In Russia's Tatarstan region, increasing numbers of young people are switching from Western-style dress to Muslim attire. More than just a fashion, the trend reflects a surging interest in Islam among the youth of this largely Muslim region on the Volga River, about 450 miles east of Moscow.
"Young people are looking for something more, something deeper than just discotheques, alcohol and sex," said Elizha, the shop's 22-year-old clerk, who was dressed in a tightly wrapped blue head scarf and a black jacket and skirt.
She said many young Tatars -- who trace their lineage to the Mongol hordes that raced across Russia in the 12th and 13th centuries -- wear head scarves or some sort of traditional Muslim clothing.
The growing demand for the clothing has enabled store owner Ildar Gubaydullin to open two shops in Tatarstan's capital in the past two months. But on the streets of Kazan, whose skyline is a mix of new Russian architecture, Soviet-era high-rise apartment complexes, Russian Orthodox church cupolas and mosque minarets, the trend is not immediately apparent.
Orthodox Christians are the second-largest ethnic group in Tatarstan, and very few people on a recent afternoon in Kazan were dressed in anything resembling Muslim clothing.
But two teenagers in head scarves, long shirts and ankle-length dresses strolling near one of Kazan's numerous universities said many young Tatars have turned to Islam. Many still wear blue jeans -- and sometimes more unusual items, such as boas -- but head scarves are commonplace.
"It's everywhere now in universities, in schools," said Dzhamila, 18, who like Elizha did not want to give her last name.
Pavel Chikov, a 27-year-old rights activist, said the interest in Islam is a phenomenon that has developed within the past four years and is reflected not only in clothing but also in demand for food prepared according to Islamic dietary rules, or halal. Salami is a ubiquitous form of meat throughout Russia, but halal-style salami has appeared in Kazan markets only in the past year.
"It's a natural process. No one is forcing this on us," Chikov said of the religious development.
The majority of Tatars are moderate Muslims, and the region has had little of the religious tensions or extremist tendencies that have plagued other Muslim regions in Russia.
Raphael Khakimov, a political adviser to Tatarstan President Mintimer Shaimiev, noted that just a handful of Tatars traveled to Chechnya to fight with Islamic separatists during the first war there. That there were any at all was an anomaly for Tatarstan, he said, as were the arrests of several alleged members of the extremist Islamic group Hizbut-Tahrir.
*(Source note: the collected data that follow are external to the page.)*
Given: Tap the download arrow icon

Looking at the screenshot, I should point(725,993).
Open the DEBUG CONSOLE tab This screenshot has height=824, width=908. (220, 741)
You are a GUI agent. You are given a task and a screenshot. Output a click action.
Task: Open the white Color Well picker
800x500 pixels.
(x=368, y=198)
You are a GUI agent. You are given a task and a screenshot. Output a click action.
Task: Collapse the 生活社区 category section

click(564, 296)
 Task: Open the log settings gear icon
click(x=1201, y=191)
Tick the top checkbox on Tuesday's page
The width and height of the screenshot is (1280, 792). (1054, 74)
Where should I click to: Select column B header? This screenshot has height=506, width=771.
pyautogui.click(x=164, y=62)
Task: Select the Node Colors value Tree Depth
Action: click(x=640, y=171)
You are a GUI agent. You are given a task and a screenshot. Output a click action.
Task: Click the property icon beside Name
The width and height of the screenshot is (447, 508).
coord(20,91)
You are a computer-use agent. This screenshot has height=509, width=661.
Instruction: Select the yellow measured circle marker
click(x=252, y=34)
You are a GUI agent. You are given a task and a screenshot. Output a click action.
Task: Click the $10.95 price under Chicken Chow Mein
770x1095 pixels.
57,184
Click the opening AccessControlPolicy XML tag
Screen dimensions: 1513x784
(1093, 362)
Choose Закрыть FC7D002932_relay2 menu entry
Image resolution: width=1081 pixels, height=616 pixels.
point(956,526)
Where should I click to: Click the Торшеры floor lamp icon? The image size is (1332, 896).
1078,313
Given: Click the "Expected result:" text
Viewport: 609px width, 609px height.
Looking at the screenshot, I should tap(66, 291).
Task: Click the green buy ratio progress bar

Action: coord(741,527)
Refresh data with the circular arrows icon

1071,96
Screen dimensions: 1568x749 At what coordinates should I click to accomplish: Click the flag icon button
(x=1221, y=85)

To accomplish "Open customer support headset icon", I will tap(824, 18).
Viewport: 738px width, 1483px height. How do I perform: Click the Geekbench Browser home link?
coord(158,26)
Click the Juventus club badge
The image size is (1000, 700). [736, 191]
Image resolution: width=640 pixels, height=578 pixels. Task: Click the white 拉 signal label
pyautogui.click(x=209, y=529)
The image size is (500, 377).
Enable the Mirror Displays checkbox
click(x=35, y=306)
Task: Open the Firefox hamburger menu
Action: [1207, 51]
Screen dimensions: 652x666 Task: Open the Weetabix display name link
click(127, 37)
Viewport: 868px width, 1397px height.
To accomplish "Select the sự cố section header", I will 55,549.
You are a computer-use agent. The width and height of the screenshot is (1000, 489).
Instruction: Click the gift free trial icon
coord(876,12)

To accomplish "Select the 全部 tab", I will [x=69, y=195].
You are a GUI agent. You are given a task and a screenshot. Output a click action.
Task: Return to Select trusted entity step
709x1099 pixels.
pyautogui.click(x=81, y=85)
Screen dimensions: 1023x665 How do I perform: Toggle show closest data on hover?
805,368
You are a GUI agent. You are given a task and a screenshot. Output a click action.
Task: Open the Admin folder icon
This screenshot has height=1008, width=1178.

Hard numbers indicating how fast Tatars are turning to Islam are hard to come by, but the religion has clearly become more visible in public life. The towering Qol Sharif mosque was rededicated in June. Russian Islamic University -- the country's first -- opened seven years ago. Three years ago, three Muslim women demanded they be allowed to wear head scarves for official identification photographs, and Russia's Supreme Court ruled in their favor.
Khakimov said that since the Soviet collapse 14 years ago, nearly three dozen Islamic religious schools, or madrassas, have been built in Tatarstan, and many are tied to Russian Islamic University and its mainstream pedagogy.
Tatars practice a particularly liberal form of Islam -- "Euro Islam," Khakimov calls it -- which sanctions the practice of personal, individual faith and in which men and women are considered equal. Islam here also draws on its own specific Tatar traditions that set it apart from stricter versions, such as Saudi Arabia's austere Wahhabism, Khakimov said.
"For us, Saudi Arabia is very, very far away," Khakimov said. "What can we take from them?"
Ilgiz Shigoballin, a 22-year-old assistant imam at the Nurallah mosque across the street from Gubaydullin's store, said Friday services are now overflowing, with most of the interest coming from college-age and younger men and women.
"Young people are sick of having empty lives," he said.